Human primary plaque cell cultures to study mechanisms of atherosclerosis

Plaque smooth muscle cells are critical players in the initiation and advancement of atherosclerotic disease. They produce extracellular matrix (ECM) components, which play a role in lesion progression and stabilization. Despite clear phenotypic differences between plaque smooth muscle cells and vascular smooth muscle cells (VSMCs), VSMCs are still widely used as a model system in atherosclerotic research. Here we present a conditioned outgrowth method to isolate plaque smooth muscle cells. We obtained plaque cells from 27 donors (24 carotid and 3 femoral endarterectomies).
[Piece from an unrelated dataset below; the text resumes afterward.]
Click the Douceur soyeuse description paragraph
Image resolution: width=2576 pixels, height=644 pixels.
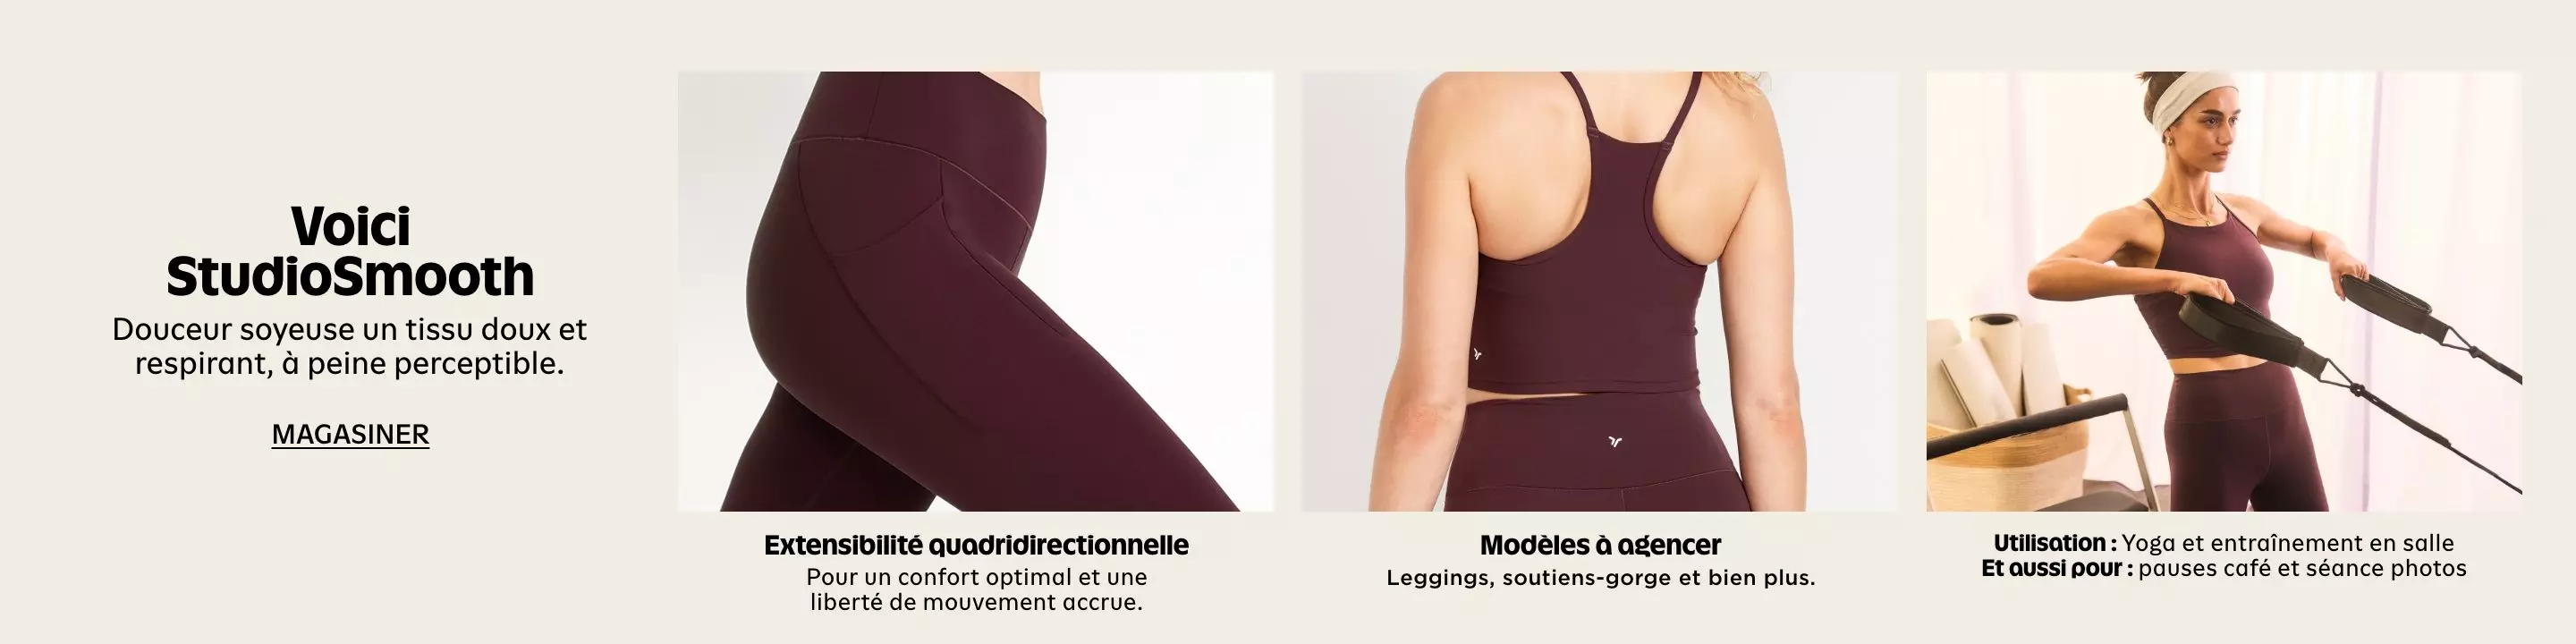pos(350,346)
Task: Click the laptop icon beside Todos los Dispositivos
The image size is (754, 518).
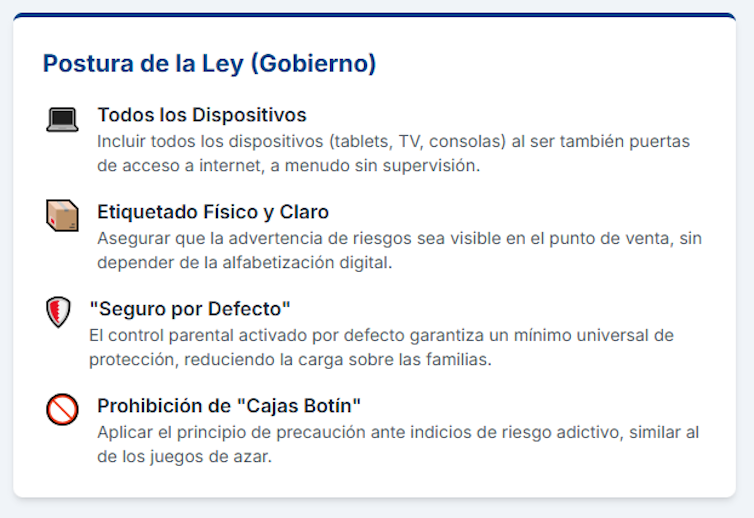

We show that these cells keep their proliferative capacity for eight passages, are transcriptionally stable, retain donor-specific gene expression programs, and express extracellular matrix proteins (FN1, COL1A1, DCN) and smooth muscle cell markers (ACTA2, MYH11, CNN1). Single-cell transcriptomics of plaque tissue and cultured cells reveals that cultured plaque cells closely resemble the myofibroblast fraction of plaque smooth muscle cells. Chromatin immunoprecipitation sequencing (ChIP-seq) shows the presence of histone H3 lysine 4 dimethylation (H3K4me2) at the MYH11 promoter, pointing to their smooth muscle cell origin. Finally, we demonstrated that plaque cells can be efficiently transduced (>97%) and are capable to take up oxidized LDL (oxLDL) and undergo calcification. In conclusion, we present a method to isolate and culture primary human plaque cells that retain plaque myofibroblast-like cells' phenotypical and functional capabilities - making them a suitable in vitro model for studying selected mechanisms of atherosclerosis. ### Competing Interest Statement The authors have declared no competing interest.